◆ Exercise data

=-=-=-=-=

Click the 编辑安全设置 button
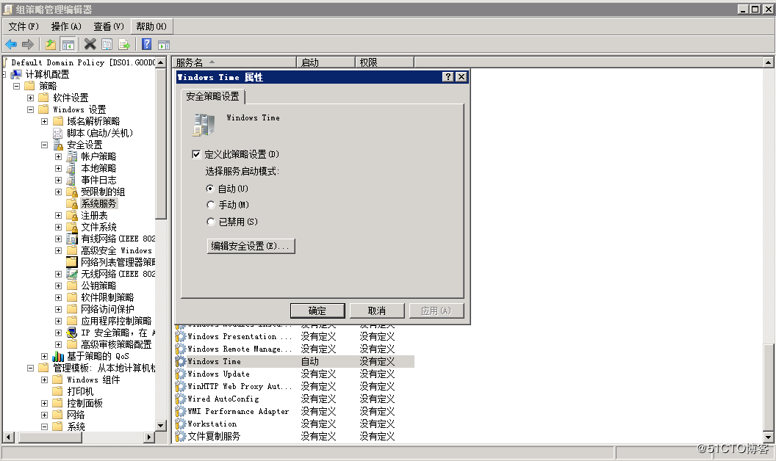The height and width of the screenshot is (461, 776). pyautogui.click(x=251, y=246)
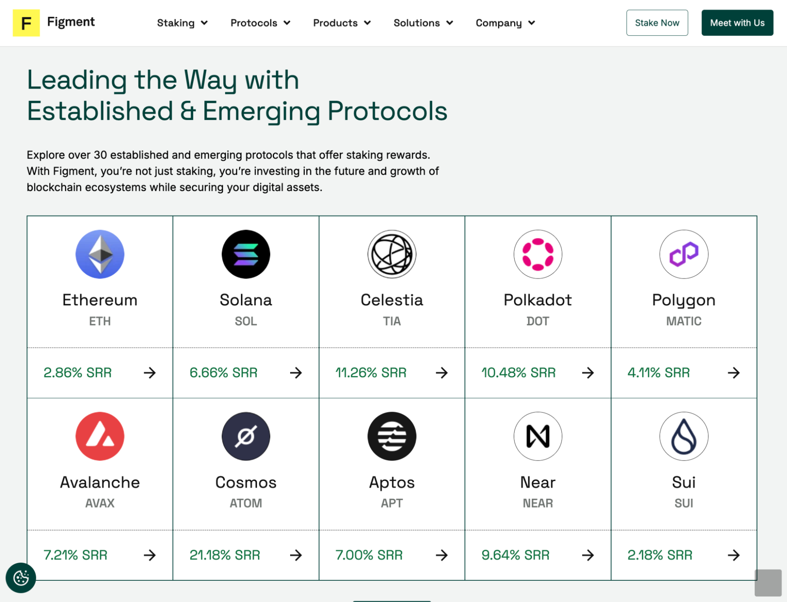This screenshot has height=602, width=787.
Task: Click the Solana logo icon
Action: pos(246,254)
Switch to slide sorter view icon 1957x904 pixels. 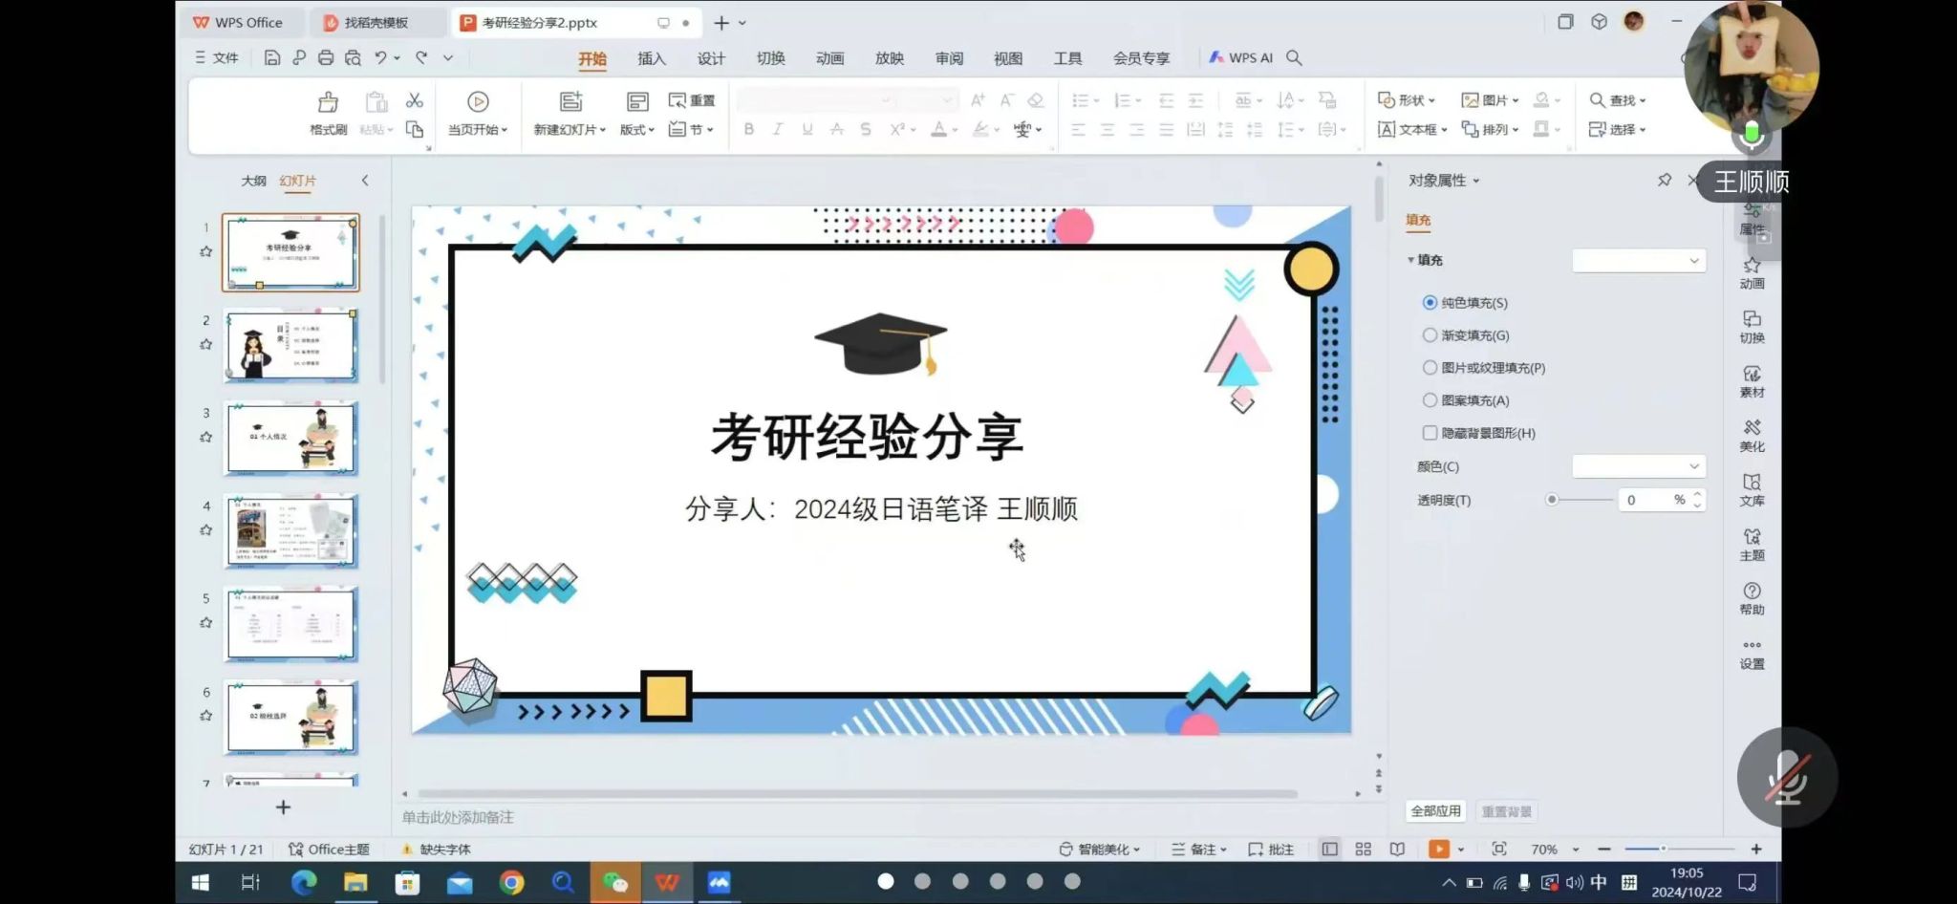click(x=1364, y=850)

=-=-=-=-=

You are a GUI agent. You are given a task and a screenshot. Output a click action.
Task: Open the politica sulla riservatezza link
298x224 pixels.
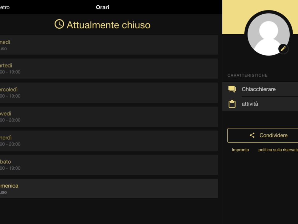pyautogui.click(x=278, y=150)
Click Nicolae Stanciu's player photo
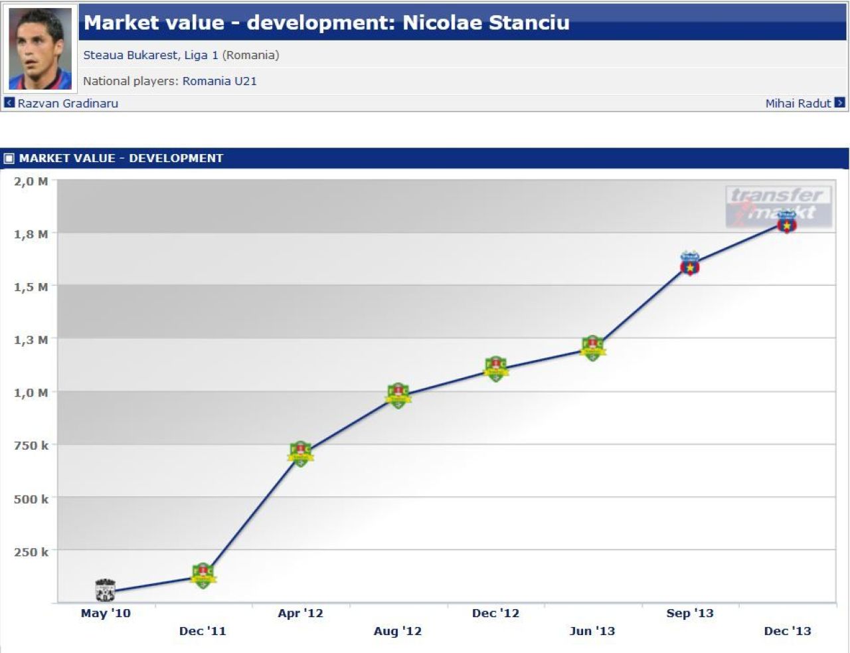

=-=-=-=-=

◆ How to complete this task
The answer must be the lines above from the one containing "You are a GUI" through the one containing "Click Nicolae Stanciu's player photo", reproduced exactly, with no pictures and nothing else.

◆ Task solution
You are a GUI agent. You are given a task and a screenshot. Output a click action.
Task: Open the politica sulla riservatezza link
298x224 pixels.
pyautogui.click(x=278, y=150)
Click Nicolae Stanciu's player photo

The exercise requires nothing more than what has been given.